EXTRACT:
··········

This post is about an artist, Robert Tilling, who spent most of his working life in Jersey, Channel Islands and sadly is no longer with us. As a Gallery, we have been very fortunate and proud to display his work for a number of years and continue to do so to this day.
Robert Tilling was born in Bristol on the 29th September 1944. He studied Architecture and Art Education and after working in the UK for a few years accepted a post in Jersey and became head of Art at Victoria College in 1968, a post he held until 1997 when he retired and concentrated on his painting.
He was elected a member of the Royal Institute in 1985, in 1987 he was invited to lecture at the Tate Gallery and in 1994 was awarded the prize for the ‘Most outstanding Work by a Member’ of the Royal Institute.
Robert Tilling exhibited his work at various shows and was a major prize winner at the ‘International Drawing Biennale’ in Cleveland and was awarded the prize for ‘Excellence in Watercolour’ at the Royal West of England Academy Autumn exhibition in 2003. His work is held in private and corporate collections around the world.

··········

(Collected data entries)
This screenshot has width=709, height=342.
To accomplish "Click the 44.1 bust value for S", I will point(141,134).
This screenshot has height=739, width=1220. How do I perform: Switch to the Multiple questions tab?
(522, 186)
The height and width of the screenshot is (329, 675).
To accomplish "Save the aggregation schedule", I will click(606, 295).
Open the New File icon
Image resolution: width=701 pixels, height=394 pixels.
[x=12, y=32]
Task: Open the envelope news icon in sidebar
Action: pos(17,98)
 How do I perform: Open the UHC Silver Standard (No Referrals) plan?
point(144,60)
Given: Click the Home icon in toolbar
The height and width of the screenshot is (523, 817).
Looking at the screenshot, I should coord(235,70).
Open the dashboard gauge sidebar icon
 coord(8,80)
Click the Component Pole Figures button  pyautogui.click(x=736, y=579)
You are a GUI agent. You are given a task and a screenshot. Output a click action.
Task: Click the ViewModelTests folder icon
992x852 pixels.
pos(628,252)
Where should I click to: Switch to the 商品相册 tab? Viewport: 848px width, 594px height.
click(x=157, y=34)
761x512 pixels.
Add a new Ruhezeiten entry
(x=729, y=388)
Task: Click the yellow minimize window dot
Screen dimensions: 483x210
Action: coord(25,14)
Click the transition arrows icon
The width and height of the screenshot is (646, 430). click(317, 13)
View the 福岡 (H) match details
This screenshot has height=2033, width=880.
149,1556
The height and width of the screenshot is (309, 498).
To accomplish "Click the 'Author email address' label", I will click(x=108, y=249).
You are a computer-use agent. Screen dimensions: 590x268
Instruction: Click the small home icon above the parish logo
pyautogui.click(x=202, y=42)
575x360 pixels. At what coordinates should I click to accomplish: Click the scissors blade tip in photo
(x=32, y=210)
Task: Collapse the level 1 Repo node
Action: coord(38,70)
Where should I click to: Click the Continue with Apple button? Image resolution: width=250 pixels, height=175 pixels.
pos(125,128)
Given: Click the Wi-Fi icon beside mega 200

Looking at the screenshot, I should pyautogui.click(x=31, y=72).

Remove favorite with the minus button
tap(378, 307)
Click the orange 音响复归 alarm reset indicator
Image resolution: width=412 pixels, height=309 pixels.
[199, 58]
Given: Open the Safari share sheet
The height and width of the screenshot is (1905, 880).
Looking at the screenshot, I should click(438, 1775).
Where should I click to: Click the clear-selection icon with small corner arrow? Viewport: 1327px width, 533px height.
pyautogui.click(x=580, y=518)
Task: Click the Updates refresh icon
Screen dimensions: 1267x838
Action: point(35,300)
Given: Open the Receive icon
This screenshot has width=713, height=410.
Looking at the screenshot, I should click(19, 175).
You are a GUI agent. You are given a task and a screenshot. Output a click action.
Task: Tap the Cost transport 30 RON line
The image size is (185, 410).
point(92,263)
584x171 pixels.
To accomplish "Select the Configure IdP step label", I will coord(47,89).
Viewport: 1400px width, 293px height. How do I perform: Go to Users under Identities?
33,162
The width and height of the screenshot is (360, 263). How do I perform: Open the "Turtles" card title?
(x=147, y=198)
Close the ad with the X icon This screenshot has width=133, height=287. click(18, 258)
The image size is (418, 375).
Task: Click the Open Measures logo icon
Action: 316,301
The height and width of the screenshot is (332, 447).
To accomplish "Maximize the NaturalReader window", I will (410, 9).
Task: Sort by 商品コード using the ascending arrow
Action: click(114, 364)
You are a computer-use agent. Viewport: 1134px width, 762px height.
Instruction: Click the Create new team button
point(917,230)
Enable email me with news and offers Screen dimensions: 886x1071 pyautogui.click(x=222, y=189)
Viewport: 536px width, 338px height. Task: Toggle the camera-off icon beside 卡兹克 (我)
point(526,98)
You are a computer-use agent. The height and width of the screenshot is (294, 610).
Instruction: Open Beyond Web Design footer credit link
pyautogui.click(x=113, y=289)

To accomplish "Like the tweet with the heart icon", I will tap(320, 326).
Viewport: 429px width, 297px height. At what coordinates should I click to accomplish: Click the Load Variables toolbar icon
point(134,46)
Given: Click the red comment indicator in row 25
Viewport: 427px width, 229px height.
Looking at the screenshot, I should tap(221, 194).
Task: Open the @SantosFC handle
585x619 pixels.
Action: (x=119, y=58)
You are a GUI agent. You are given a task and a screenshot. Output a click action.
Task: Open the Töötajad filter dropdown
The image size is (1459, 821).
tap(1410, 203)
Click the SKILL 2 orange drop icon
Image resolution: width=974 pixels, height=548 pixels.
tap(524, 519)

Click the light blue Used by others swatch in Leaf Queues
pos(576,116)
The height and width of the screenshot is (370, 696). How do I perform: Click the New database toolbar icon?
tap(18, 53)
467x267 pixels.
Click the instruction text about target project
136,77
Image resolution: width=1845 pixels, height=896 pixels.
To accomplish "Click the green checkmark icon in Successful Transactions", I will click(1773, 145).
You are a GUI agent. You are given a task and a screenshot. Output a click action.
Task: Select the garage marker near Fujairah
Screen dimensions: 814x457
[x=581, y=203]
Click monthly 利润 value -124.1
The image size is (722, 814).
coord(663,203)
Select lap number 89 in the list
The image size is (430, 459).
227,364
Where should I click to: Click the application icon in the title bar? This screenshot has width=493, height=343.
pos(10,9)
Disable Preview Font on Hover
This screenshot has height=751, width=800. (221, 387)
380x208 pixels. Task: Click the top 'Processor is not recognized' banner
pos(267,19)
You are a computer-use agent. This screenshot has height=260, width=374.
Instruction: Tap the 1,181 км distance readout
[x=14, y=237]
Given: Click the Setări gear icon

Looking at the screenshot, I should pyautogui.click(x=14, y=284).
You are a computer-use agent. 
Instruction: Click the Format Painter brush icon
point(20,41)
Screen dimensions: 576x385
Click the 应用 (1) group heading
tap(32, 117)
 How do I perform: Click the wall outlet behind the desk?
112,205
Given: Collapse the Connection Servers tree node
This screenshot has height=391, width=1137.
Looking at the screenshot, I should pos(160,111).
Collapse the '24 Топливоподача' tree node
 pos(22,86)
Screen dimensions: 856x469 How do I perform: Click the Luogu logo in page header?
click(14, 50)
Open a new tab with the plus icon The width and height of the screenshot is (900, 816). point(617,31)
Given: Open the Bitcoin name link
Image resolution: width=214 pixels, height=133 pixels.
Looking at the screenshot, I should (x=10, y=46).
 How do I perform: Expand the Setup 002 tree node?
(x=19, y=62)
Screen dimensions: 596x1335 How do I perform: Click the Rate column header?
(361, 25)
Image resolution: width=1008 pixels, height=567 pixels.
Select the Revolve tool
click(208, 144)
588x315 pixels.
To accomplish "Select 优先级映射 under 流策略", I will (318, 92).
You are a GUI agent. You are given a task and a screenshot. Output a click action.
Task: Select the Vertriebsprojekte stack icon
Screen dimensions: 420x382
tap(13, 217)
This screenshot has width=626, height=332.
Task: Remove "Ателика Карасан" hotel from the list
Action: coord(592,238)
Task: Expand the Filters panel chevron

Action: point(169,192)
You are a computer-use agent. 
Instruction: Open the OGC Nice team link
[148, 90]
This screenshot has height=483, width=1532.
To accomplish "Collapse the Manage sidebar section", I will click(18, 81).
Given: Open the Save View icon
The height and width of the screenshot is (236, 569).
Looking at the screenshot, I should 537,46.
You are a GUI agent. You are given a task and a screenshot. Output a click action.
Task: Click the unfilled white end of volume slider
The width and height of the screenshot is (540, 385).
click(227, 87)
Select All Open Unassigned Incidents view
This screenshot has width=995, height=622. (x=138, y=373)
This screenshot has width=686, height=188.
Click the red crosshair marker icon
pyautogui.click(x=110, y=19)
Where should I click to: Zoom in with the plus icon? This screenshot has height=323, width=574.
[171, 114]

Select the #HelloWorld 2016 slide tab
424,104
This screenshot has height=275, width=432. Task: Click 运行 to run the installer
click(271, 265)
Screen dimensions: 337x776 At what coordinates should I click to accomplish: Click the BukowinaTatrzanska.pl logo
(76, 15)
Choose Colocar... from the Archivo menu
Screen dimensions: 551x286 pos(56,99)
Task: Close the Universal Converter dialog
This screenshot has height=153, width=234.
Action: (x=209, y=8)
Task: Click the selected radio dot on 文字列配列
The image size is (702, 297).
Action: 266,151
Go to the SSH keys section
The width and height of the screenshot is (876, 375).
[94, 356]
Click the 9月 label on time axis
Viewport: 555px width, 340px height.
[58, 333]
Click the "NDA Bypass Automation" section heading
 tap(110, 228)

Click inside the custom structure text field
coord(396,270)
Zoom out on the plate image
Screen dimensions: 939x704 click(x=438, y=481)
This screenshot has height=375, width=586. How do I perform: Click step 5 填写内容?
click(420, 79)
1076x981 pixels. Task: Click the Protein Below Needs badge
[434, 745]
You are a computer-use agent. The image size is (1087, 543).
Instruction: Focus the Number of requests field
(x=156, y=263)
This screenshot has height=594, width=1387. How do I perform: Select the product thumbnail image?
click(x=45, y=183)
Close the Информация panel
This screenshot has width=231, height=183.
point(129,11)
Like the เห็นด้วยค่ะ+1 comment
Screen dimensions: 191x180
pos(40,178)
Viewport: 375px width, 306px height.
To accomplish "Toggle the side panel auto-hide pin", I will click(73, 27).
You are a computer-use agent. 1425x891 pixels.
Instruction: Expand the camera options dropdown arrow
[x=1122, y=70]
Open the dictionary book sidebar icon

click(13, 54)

··········

THINGS TO DO:
1. According to the post about Robert Tilling, in what year did he become head of Art at Victoria College?
2. Extend the post about Robert Tilling, beginning after its final sentence.

YOUR RESPONSES:
1. 1968

2.
In Jersey, he illuminated two of the Loyal Addresses presented to her Majesty the Queen on her visits to the Island and the original of his watercolour ‘Distant Mont Orgueil’ reproduced to decorate the menu card for Her Majesty’s visit in 2001, was later presented as a gift to Their Royal Highnesses the Earl and Countess of Wessex on their visit to the Island the following year.
He was heavily involved in the Arts in Jersey, sitting on a number of committees, encouraging ‘up – and – coming’ artists and tirelessly working to promote art in all its forms in the Island. He was instrumental in getting ‘The Jersey Art Centre’ off the ground and in 2006 was made an MBE for his services to the Arts.
Robert Tilling painted in watercolours, oils and acrylic but he is probably best known for his watercolours. He was a master in the use of colour washes portraying the play of light on water or sand and cloud formations in his characteristic style.
The Island of Jersey has some beautiful scenery particularly its bays and Bob was drawn to these time and time again often painting the same bay over and over but at different times of the day and year so that he could show, through his paintings, the different moods that the light created.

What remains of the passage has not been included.